> _Task instructions_: Somewhere below are a line with "[Diapositive suivante] (691, 400)" and a later line with "Stroke regulator (80, 1689)". Output exactly those lines and all lines between them.

[Opening Input material section]

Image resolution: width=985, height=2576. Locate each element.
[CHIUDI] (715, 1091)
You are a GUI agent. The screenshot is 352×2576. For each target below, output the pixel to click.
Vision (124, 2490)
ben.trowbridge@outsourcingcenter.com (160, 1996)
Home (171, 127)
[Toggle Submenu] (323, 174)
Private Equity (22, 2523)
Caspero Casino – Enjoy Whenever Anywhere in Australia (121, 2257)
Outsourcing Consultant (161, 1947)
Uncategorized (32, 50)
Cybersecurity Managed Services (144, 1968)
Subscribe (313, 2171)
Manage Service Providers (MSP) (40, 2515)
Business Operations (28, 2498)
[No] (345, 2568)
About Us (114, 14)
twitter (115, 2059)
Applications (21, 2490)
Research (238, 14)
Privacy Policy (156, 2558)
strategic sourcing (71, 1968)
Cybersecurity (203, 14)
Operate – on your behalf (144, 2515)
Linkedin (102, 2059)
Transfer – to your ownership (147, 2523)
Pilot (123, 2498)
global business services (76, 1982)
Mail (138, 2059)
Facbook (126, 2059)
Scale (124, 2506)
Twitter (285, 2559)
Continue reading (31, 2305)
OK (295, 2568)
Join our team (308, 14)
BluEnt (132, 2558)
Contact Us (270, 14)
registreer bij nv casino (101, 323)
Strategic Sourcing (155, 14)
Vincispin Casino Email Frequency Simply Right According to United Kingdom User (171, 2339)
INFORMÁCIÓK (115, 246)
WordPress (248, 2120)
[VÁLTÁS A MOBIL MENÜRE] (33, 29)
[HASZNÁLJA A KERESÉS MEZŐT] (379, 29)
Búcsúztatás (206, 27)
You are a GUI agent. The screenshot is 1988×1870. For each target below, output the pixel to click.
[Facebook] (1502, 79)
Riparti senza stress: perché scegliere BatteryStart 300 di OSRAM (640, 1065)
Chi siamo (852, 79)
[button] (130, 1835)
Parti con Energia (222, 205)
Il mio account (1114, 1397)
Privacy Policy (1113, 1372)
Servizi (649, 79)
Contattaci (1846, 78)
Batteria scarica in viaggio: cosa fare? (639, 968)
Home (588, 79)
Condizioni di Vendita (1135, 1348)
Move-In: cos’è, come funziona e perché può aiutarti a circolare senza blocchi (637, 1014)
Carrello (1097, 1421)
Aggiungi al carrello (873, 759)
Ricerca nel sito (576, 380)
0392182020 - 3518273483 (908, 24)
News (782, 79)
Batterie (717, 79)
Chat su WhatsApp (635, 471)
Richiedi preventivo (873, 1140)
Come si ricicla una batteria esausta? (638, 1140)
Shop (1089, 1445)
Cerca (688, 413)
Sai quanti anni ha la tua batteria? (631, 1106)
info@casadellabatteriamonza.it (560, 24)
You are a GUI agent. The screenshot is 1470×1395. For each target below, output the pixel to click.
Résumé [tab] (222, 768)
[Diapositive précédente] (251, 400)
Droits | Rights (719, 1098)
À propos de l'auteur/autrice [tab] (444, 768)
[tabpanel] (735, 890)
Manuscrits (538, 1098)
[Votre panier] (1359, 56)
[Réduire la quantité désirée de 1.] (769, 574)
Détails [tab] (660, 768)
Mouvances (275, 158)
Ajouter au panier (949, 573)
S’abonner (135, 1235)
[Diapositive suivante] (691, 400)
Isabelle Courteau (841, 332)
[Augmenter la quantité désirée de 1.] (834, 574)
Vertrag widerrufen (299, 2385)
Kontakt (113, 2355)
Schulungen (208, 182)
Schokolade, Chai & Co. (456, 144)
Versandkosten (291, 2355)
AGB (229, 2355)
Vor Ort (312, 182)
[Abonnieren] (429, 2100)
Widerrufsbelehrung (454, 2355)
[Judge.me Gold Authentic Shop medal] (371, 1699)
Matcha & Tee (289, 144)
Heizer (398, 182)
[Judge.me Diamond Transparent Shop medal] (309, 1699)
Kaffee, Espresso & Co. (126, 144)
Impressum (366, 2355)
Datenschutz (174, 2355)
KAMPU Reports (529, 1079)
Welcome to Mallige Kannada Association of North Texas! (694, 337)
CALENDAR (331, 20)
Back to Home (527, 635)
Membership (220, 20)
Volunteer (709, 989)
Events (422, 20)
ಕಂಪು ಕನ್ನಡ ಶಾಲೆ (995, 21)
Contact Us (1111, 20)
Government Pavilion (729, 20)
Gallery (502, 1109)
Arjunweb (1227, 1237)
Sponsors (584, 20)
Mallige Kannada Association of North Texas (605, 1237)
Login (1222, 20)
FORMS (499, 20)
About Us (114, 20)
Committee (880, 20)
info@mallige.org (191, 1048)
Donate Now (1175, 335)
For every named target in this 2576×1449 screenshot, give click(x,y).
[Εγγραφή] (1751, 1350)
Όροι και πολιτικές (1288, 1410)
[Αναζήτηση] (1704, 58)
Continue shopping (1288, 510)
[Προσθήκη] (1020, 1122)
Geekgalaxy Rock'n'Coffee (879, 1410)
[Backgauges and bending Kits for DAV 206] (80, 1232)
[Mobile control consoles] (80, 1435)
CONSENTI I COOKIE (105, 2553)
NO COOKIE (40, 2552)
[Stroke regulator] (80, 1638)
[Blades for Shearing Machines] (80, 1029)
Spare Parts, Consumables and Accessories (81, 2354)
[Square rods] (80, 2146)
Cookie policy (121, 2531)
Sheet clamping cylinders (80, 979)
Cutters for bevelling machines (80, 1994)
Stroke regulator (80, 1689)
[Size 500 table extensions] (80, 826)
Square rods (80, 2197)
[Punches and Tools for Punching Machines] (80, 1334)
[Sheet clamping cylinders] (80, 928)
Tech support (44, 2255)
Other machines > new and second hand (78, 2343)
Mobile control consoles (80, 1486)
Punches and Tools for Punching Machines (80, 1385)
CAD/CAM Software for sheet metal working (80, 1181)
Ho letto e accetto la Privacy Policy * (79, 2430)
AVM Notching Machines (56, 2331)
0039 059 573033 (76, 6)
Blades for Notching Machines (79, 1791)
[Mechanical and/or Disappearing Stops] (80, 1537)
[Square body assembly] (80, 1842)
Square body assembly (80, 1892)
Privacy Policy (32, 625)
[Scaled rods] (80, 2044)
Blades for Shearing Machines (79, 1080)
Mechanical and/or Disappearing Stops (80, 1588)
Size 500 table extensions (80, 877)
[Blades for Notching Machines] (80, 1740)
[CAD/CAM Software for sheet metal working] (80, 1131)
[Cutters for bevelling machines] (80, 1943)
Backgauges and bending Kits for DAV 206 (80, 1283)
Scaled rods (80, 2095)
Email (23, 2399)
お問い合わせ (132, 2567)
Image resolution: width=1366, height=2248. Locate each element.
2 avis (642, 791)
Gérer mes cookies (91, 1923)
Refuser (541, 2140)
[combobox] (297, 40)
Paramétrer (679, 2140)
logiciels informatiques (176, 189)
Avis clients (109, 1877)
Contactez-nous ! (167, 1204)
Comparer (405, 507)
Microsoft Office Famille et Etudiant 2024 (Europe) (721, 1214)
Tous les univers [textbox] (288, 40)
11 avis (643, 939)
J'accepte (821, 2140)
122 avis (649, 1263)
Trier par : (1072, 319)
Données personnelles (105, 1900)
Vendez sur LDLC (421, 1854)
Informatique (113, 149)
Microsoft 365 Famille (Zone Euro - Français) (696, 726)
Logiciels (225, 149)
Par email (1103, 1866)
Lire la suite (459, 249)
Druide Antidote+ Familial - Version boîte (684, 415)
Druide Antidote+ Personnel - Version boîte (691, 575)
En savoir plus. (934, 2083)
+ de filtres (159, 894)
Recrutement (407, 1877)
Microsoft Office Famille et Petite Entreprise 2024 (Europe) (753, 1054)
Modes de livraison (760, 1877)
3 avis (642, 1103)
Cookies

[Closing Input material section]

> _Task response_:
[Diapositive suivante] (691, 400)
Isabelle Courteau (841, 332)
[Augmenter la quantité désirée de 1.] (834, 574)
Vertrag widerrufen (299, 2385)
Kontakt (113, 2355)
Schulungen (208, 182)
Schokolade, Chai & Co. (456, 144)
Versandkosten (291, 2355)
AGB (229, 2355)
Vor Ort (312, 182)
[Abonnieren] (429, 2100)
Widerrufsbelehrung (454, 2355)
[Judge.me Gold Authentic Shop medal] (371, 1699)
Matcha & Tee (289, 144)
Heizer (398, 182)
[Judge.me Diamond Transparent Shop medal] (309, 1699)
Kaffee, Espresso & Co. (126, 144)
Impressum (366, 2355)
Datenschutz (174, 2355)
KAMPU Reports (529, 1079)
Welcome to Mallige Kannada Association of North Texas! (694, 337)
CALENDAR (331, 20)
Back to Home (527, 635)
Membership (220, 20)
Volunteer (709, 989)
Events (422, 20)
ಕಂಪು ಕನ್ನಡ ಶಾಲೆ (995, 21)
Contact Us (1111, 20)
Government Pavilion (729, 20)
Gallery (502, 1109)
Arjunweb (1227, 1237)
Sponsors (584, 20)
Mallige Kannada Association of North Texas (605, 1237)
Login (1222, 20)
FORMS (499, 20)
About Us (114, 20)
Committee (880, 20)
info@mallige.org (191, 1048)
Donate Now (1175, 335)
For every named target in this 2576×1449 screenshot, give click(x,y).
[Εγγραφή] (1751, 1350)
Όροι και πολιτικές (1288, 1410)
[Αναζήτηση] (1704, 58)
Continue shopping (1288, 510)
[Προσθήκη] (1020, 1122)
Geekgalaxy Rock'n'Coffee (879, 1410)
[Backgauges and bending Kits for DAV 206] (80, 1232)
[Mobile control consoles] (80, 1435)
CONSENTI I COOKIE (105, 2553)
NO COOKIE (40, 2552)
[Stroke regulator] (80, 1638)
[Blades for Shearing Machines] (80, 1029)
Spare Parts, Consumables and Accessories (81, 2354)
[Square rods] (80, 2146)
Cookie policy (121, 2531)
Sheet clamping cylinders (80, 979)
Cutters for bevelling machines (80, 1994)
Stroke regulator (80, 1689)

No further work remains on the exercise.